Makri: «Bouteflika a le droit de terminer son mandat, l’opposition de réclamer la présidentielle anticipée»
En réaction au message adressé par le chef de l’Etat à l’occasion du 53e anniversaire de l’Indépendance, le président du Mouvement de la société pour la paix (MSP), Abderrazak Makri a tenu à défendre l’attitude de l’opposition qui réclame la présidentielle anticipée.
« Bouteflika a le droit d’aller jusqu’au bout de son mandat malgré sa maladie, ce qui est compréhensif et prévisible de sa part. C’est son droit! », a dit Makri avant d’ajouter qu’en revanche « l’opposition a le droit elle aussi de réclamer la présidentielle anticipée » expliquant que cette demande ne vise pas la personne du président mais elle concerne la situation du pays au plan politique et économique ainsi que le début des troubles sociaux ayant accompagné la politique d’austérité.
« Il est du droit de l’opposition de continuer de solliciter la tenue d’une présidentielle anticipée pour rechercher une autre solution dans l’intérêt du pays, après la grosse occasion historique et sans précédent accordée au président Bouteflika », insiste-t-il.
Par ailleurs, il a accusé le président de la République de vouloir normaliser le phénomène de corruption qui s’est répandu au sein de la société algérienne. « …Bouteflika tente de normaliser le phénomène de corruption répandu…une tentative vaine d’autant que l’échec dans la réalisation de la croissance est retentissant », estime-t-il.

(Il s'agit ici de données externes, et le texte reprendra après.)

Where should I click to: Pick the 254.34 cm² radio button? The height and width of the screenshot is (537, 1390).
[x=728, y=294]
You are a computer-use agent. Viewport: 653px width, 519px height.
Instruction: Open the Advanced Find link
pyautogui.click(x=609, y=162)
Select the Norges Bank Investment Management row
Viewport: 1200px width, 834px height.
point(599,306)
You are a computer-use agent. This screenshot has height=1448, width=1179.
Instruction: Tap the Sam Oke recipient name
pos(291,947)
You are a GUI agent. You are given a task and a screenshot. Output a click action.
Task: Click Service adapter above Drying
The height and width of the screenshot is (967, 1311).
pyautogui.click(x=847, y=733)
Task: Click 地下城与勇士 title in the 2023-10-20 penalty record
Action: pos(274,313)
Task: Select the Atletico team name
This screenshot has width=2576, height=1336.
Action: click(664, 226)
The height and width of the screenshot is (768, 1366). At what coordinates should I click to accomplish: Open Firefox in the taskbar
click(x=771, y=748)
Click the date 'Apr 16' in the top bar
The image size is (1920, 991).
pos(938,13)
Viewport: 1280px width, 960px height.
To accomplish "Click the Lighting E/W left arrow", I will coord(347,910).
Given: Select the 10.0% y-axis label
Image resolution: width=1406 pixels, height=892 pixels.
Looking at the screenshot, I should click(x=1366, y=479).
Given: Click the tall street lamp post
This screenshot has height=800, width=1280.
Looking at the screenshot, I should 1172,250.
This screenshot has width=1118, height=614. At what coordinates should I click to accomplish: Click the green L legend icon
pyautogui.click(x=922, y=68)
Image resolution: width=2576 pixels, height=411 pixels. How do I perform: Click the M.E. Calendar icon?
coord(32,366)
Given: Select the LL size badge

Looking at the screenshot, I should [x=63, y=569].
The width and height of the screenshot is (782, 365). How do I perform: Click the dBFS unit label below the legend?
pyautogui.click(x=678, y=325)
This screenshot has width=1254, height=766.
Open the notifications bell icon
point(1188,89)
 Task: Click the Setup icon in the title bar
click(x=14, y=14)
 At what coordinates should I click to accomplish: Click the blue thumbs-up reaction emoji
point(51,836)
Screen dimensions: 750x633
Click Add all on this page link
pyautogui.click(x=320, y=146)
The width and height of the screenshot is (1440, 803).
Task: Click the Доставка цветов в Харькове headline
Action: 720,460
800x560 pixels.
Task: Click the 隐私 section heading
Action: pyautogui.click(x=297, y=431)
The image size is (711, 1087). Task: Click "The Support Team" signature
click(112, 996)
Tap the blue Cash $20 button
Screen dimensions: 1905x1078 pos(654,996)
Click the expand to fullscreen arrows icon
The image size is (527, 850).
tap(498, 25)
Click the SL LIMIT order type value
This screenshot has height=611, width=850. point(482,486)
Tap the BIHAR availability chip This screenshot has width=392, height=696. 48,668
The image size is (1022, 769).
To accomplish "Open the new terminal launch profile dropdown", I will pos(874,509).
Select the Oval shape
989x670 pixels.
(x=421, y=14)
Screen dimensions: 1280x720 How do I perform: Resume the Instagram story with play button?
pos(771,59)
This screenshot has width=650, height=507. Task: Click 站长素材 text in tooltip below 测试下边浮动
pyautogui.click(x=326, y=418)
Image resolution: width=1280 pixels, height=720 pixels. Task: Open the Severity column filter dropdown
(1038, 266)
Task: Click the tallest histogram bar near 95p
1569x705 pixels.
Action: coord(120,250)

Toutefois, il a salué le message « rassurant » du président Bouteflika à l’opposition qu’il considère comme étant une étape vers la bonne voie et l’a invité à avoir une conviction quant au projet politique et national proposé par l’opposition et qui vise à aboutir à une transition démocratique accompagnant une transition vers la croissance loin des aspirations et des intérêts personnels et partisans tant au sein du pouvoir qu’au sein de l’opposition.
Pour Makri, la révision de la Constitution annoncée depuis quatre ans est devenue comme un long feuilleton qui n’attire plus l’attention et l’intérêt de la classe politique d’autant plus que son élaboration ne répond pas à l’esprit du consensus et aux aspirations de la majeure partie des Algériens.